I’ve sat through long lonely nights contemplating my exit, even figuring out how it was gonna happen, making sure that everything was there to make it happen. And I decided that’s not what I really want. Yet sometimes I still catch myself wishing I had the guts. But knowing, in reality, that having the guts is deciding to stick through things, because not everything is bad forever. In fact, the truth is, most things at the moment aren’t bad at all.

Last year is done. I’ve put that behind me. That door is finally closed. I don’t ever have to see that place again. I’ve minimized my life. I now only have the most important things. I know they all fit in just a few boxes, but it’s all material, right? Haven’t I, at times, wished that I could just shed everything material and just go? I think I have done it, to the best of my capabilities. I don’t have a permanent home. Well, I do, with her… <3 But I’m not there at the moment. I literally live out of my suitcase. I really don’t know if people understand what that really means.
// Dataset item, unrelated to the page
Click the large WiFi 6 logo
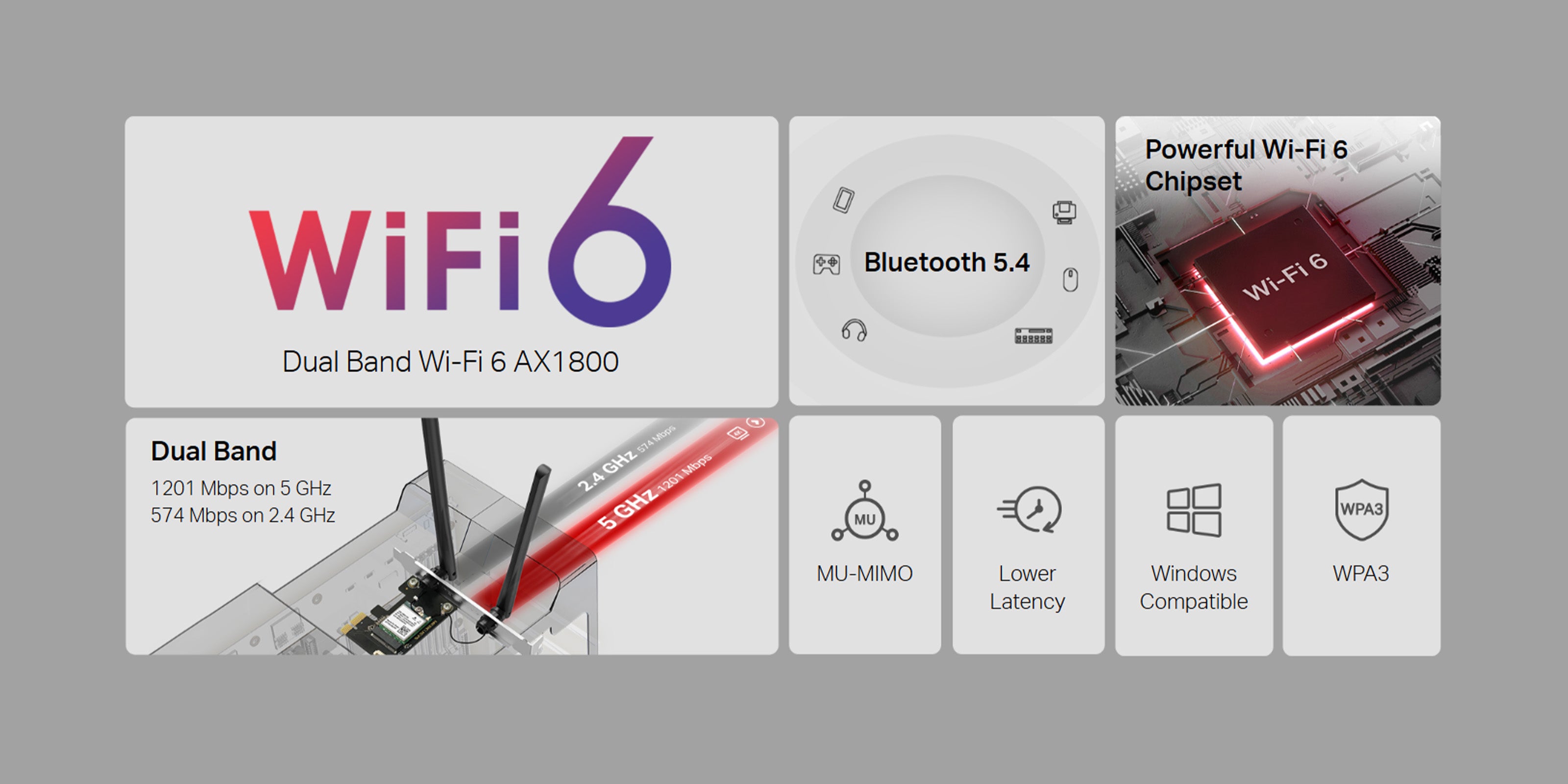(460, 231)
I just want the sadness to stop, to give me a little reprieve. I want to feel truly happy for a moment, and to be able to revel in it. I’m working towards it. Everything is focused on it. I want to feel like I’m going somewhere. For awhile, I’ve just been standing still. I’ve been here too long. In this place. I need somewhere new. But the fact is that I’m never going to feel satisfied, feel like everything is ok, until I’m with her.

But for now, please just make something really, really good and concrete happen. Send me a sign that I’m gonna be alright. Please make the tears stop. Right now, I’m drowning.